Advocating for the passage of a clean continuing resolution that would, at least temporarily, end the current standoff in Washington and reopen the government, Lee said there were enough members of Congress who would vote for the resolution.
“It’s something called a continuing resolution, but it’s a bill that you put on the floor that has been passed already by Republicans and Democrats in the United States Senate….that we could vote on today,” said Lee, adding, “We have martial law – what that means – and my colleagues know what it means – is that you can put a bill on in just minutes.”
The term “martial law” in a legislative context is somewhat obscure but it has been used before to define lawmakers’ ability to “fast track” bills without going through the usual congressional process.
However, Lee’s insistence that a Senate-approved resolution to fund the federal government be fast-tracked via “martial law” appears to conflict with Article I, Section 7, Clause I of the Constitution, which states, “All Bills for raising Revenue shall originate in the House of Representatives.”

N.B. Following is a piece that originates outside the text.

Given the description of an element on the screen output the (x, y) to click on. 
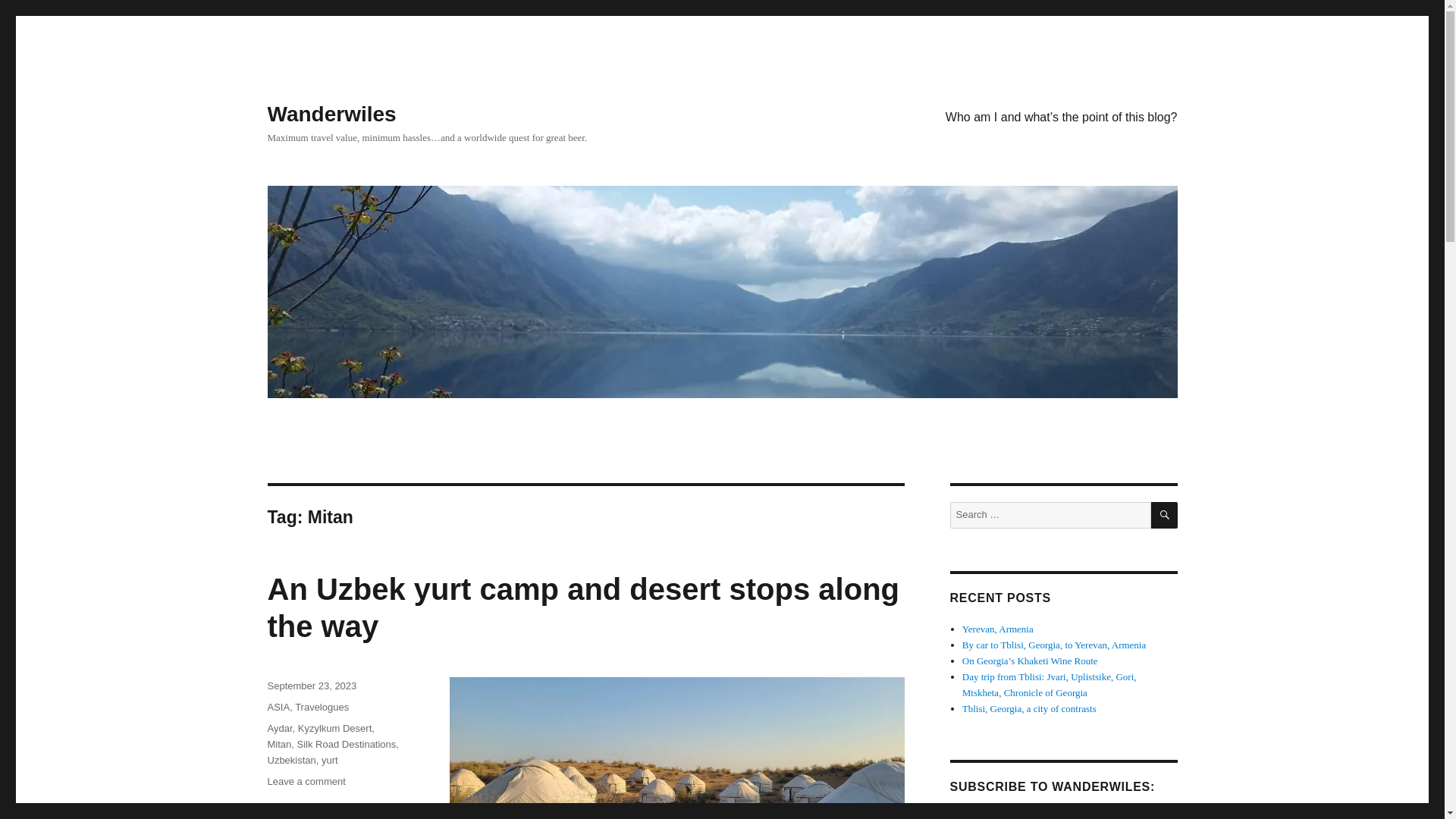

This clause was included by the founders to ensure that decisions related to the power of the purse reside with the legislative body which is closest to the American people.
The last time martial law was mentioned by a member of Congress was back in 2008 when Rep. Brad Sherman revealed how lawmakers were threatened with “martial law in America” by then Treasury Secretary Henry Paulson if they rejected the TARP bailout package.